Des paramètres obsolètes
Plusieurs facteurs expliquent cette situation critique : vieillissement de la population active, régimes peu contributifs, taux de remplacement généreux, et âge de départ à la retraite peu adapté à l’évolution démographique.

Dans le public, le taux de remplacement avoisine les 70%, bien au-dessus des standards viables à long terme. Le régime privé (CNSS) affiche, quant à lui, un taux de cotisation global de 9%, jugé insuffisant. Par ailleurs, près de 11 millions de travailleurs ne sont affiliés à aucun régime de retraite, sur un total de 13 millions d’actifs. Autrement dit, seulement 16% de la population active est couverte, tous régimes confondus.

Une réforme structurelle inévitable
Face à cette impasse, les autorités misent sur une refonte d’envergure. Le rapport 2024 rappelle que «la réforme systémique du secteur, fondée sur la mise en place de deux pôles, un public et un privé, devient de plus en plus indispensable».

Cette approche a été actée dans le cadre du dialogue social du 29 avril 2024, mais reste encore à mettre en œuvre. Si les fondamentaux économiques du pays se consolident, le rapport prévient que l’inaction sur le dossier des retraites pourrait devenir un facteur de vulnérabilité systémique.

«La viabilité à long terme de ces régimes n’a pas connu d’amélioration significative», insistent les auteurs du rapport.

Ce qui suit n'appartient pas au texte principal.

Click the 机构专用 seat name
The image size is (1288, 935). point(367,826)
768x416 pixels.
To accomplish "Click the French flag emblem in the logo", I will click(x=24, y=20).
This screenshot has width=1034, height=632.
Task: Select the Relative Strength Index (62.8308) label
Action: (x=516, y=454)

En d’autres termes, chaque année perdue aggrave la facture. Car plus le temps passe, plus la réforme devient douloureuse, que ce soit pour les actifs, les retraités ou l’État. Le système actuel n’a plus la capacité d’amortir les chocs démographiques et financiers à venir.

«Quand la générosité dépasse la capacité à financer»

Parmi les failles structurelles pointées par le Rapport sur la Stabilité Financière 2024, figure un déséquilibre plus discret mais tout aussi critique, à savoir l’écart croissant entre la générosité des prestations et le niveau réel des contributions.

Le cas du secteur public est emblématique. Les fonctionnaires affiliés au Régime des pensions civiles (RPC) bénéficient d’un taux de remplacement autour de 70%, c’est-à-dire qu’ils touchent une pension équivalente à 70% de leur dernier salaire. Un niveau élevé, rarement soutenable dans la durée, d’autant que la durée moyenne de perception des pensions ne cesse d’augmenter avec l’allongement de l’espérance de vie. Dans le secteur privé, le régime général de la CNSS est confronté à l’excès inverse : une sous-tarification chronique des droits.

Le taux global de cotisation retraite reste fixé à 9% (part salariale et patronale cumulées), un seuil insuffisant au regard des engagements pris. Le rapport souligne d’ailleurs que «la sous-tarification des droits […] fragilise ses équilibres à long terme».